The machine runs Jenkins and a small webserver. There's also Sophos and Tanium anti-virus and endpoint security running. All-in-all nothing to extraordinary, I think.

The VM is powered by two Xeon E5-2698 v3 @ 2.30GHz. There's also 16GB of RAM of which about half is used.

Could a dual E5-2698's be considered a low-spec VM in 2022?

vidarlo avatar
ar flag
There's no *objective* answer as to how fast a CPU is needed. Does the VM work for what you use it for? If so, the CPU is adequate.
paladin avatar
id flag
Check the filesystem for any problems. A problematic filesystem, aka a harddisk drive which is going to die soon, is often using massive amounts of CPU (kernel) time.
Mikael H avatar
br flag
Hitting 100% CPU utilization on a VM simply means that the load required is equal to or higher than the CPU resources available to that VM. By itself it says nothing about the actual instructions per second capability required to run the load at a pace that’s an acceptable trade off between price and performance for your business.
Score:0
cn flag

Really depends. I'd really like to see what the VM is doing and how it's configured.

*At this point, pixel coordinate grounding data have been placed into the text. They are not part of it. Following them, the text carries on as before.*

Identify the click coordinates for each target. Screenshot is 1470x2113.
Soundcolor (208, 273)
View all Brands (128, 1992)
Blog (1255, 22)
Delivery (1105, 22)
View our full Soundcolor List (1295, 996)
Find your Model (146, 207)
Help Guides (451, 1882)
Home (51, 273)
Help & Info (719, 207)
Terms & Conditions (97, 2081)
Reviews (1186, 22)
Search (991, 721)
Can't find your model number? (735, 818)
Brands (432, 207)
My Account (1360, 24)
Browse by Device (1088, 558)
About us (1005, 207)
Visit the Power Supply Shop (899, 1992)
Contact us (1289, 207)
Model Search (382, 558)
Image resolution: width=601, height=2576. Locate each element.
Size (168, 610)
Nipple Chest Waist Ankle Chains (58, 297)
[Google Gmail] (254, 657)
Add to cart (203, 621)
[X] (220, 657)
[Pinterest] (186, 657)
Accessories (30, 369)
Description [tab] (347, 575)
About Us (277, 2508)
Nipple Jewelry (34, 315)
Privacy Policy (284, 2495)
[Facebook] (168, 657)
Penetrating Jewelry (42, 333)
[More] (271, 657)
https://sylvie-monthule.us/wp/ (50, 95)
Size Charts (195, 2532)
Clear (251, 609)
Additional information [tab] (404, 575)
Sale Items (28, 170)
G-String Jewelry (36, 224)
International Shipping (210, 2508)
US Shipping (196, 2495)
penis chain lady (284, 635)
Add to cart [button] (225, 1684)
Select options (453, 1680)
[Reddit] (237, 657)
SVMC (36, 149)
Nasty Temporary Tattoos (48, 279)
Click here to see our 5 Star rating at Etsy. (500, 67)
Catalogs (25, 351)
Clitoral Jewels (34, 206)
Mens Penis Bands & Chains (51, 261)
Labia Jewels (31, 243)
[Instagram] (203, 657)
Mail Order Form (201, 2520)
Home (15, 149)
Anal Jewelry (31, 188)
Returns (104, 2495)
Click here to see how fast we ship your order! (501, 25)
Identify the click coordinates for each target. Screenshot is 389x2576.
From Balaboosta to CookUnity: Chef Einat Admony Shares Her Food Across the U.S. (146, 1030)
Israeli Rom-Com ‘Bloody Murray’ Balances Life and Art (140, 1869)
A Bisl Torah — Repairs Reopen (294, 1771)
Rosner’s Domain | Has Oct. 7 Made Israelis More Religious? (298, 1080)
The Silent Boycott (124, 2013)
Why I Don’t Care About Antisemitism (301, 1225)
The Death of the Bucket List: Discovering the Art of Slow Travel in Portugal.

Check if you're running into bottlenecks. I'll spray a few ideas to check (also they'll contain Linux-centric stuff, so some things may not apply):

  • to few vCPU cores – you're just vCPU bottlenecked, either too much processes (high load average or excess context switches), or one process hugs too much single-core performance (would require more debugging),
    • which can lead to too much webserwer connections, Jenkins tasks, but this is crystal ball-level for now,
  • high iowait – I/O bottleneck (disks, network, etc.),
  • vCPU pinning – having too much processes
  • VM configuration – last shot, as by default this shouldn't be an issue.

Yes, those are very broad, but can help narrowing down if you have an software(-ish) issue that might be saved and avoid you a new CPU.

Score:0
ru flag

According to Passmark CPU benchmarks a Dual socket system with 2 of the E5-2693 v3 CPUs is slower than a single AMD Ryzen 5 5900 in this comparison.

While those synthetic benchmarks are only to be used as a bit of a guide.... Given the price tag of the faster AMD Ryzen 5 5900X, is about $370 USD at the moment, and most of all, because the E5-2693 v3 was released in 2014, it's likely time to upgrade before the old hardware just dies of old age.